> **What is needed**:
Taking the line with "Enable the 民族 checkbox" as the first, copy every line through the end of the records below exactly. Do not include pictures.

━━━ Excerpted records

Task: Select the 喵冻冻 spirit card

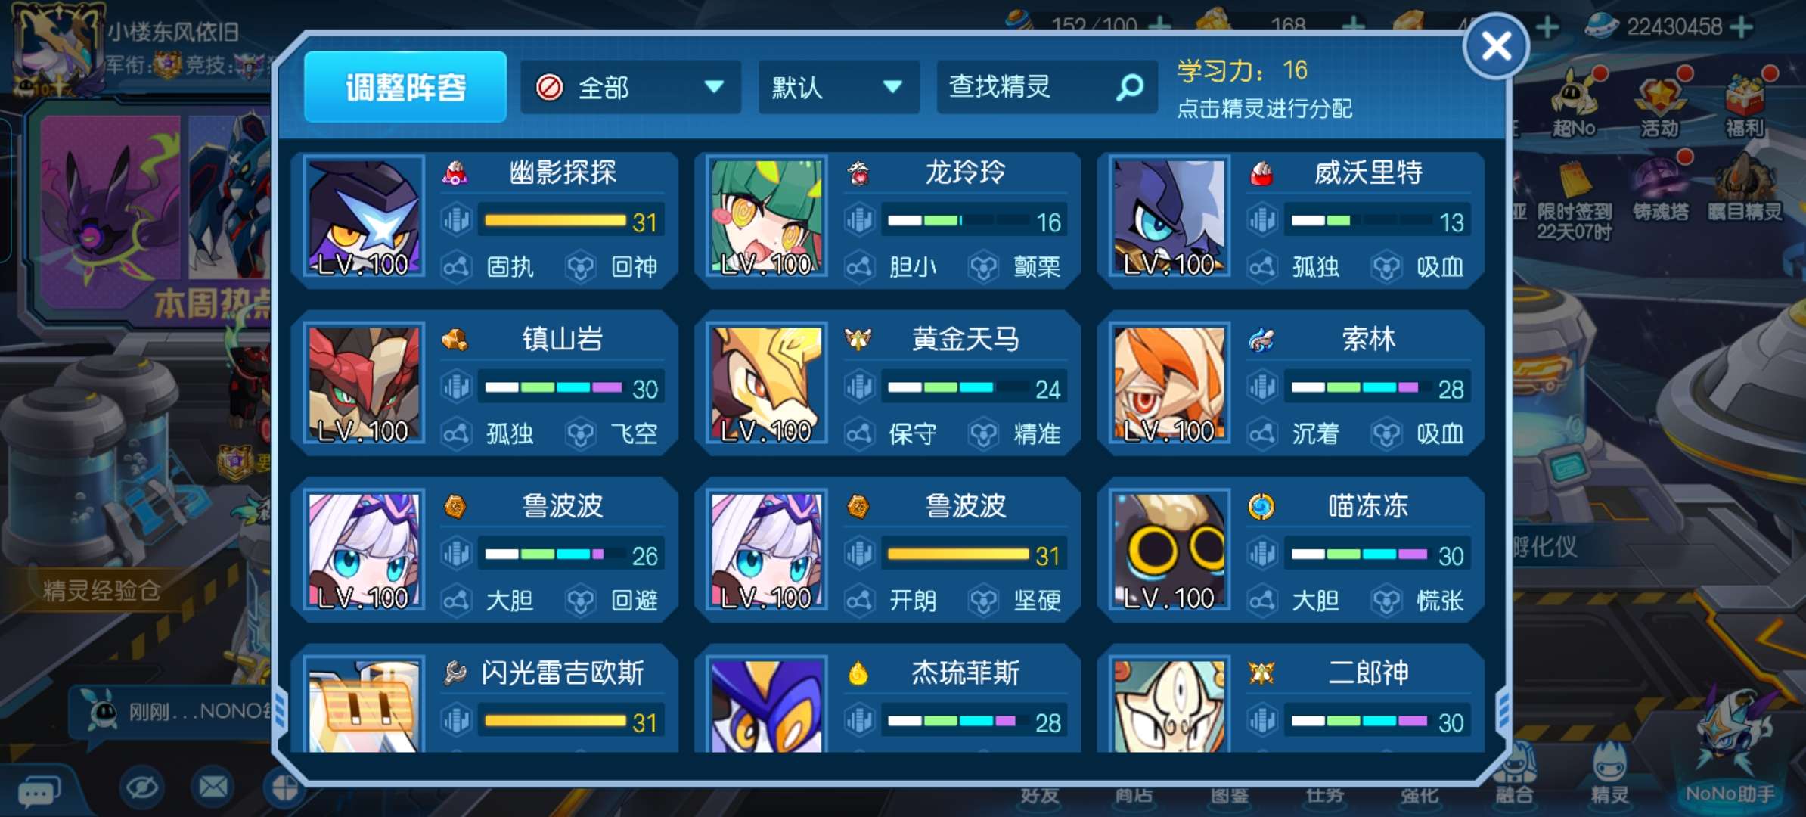Action: pos(1290,550)
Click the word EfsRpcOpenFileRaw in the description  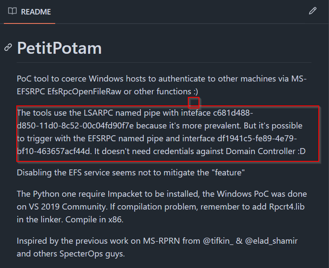84,91
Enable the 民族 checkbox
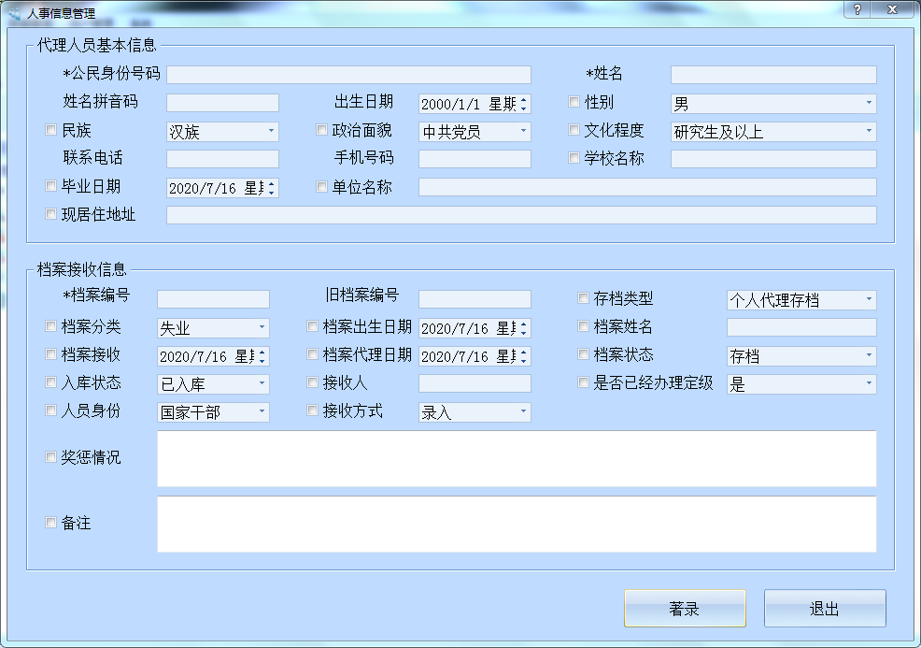This screenshot has height=648, width=921. click(51, 131)
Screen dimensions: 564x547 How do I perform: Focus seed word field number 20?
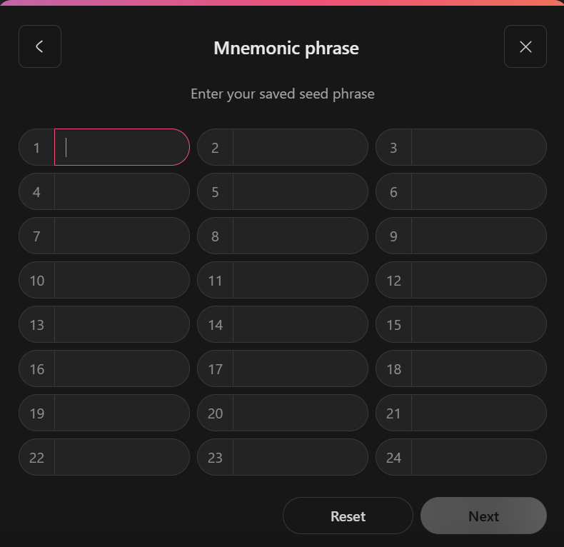point(300,413)
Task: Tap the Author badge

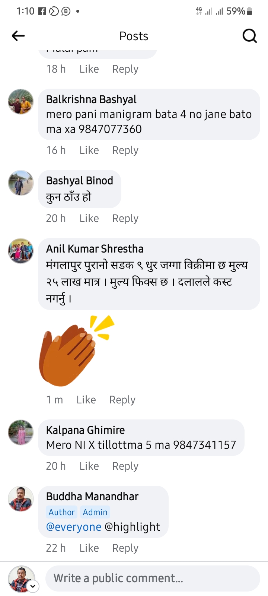Action: click(x=61, y=512)
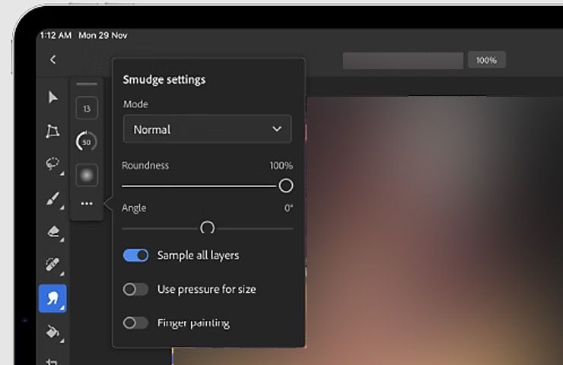Activate the Eraser tool
Image resolution: width=563 pixels, height=365 pixels.
point(52,231)
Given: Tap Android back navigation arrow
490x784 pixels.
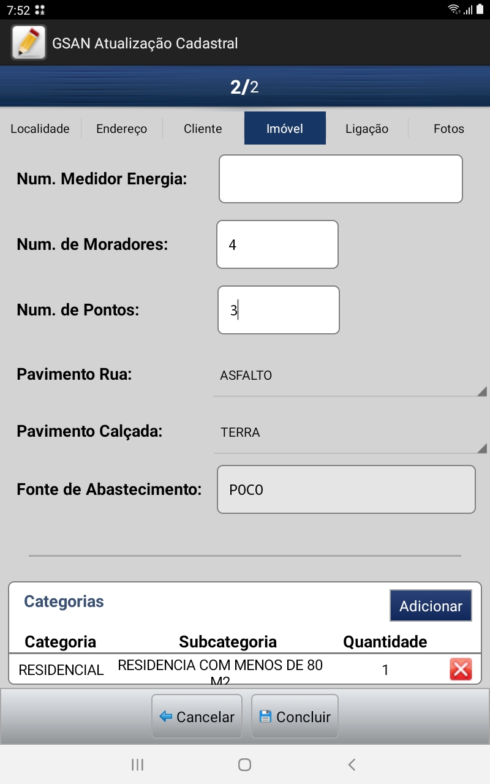Looking at the screenshot, I should (352, 764).
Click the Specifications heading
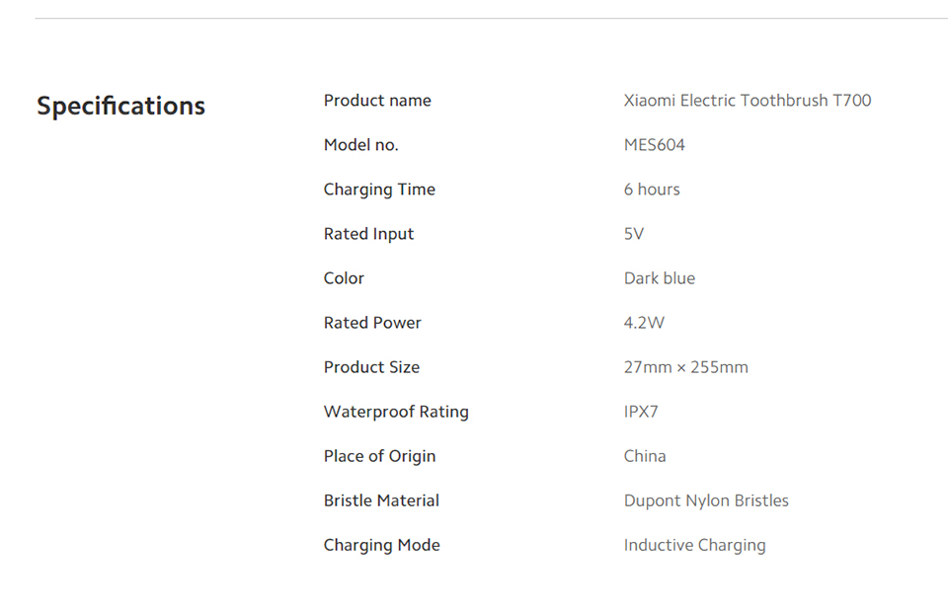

━━━━━━

> **Exercise answer**:
Enable the 民族 checkbox
This screenshot has height=648, width=921. click(51, 131)
Screen dimensions: 564x547 How do I perform: Focus seed word field number 20?
point(300,413)
Task: Tap the Author badge

Action: click(x=61, y=512)
Activate the Eraser tool
Image resolution: width=563 pixels, height=365 pixels.
point(52,231)
Given: Tap Android back navigation arrow
490x784 pixels.
Looking at the screenshot, I should (352, 764).
Click the Specifications heading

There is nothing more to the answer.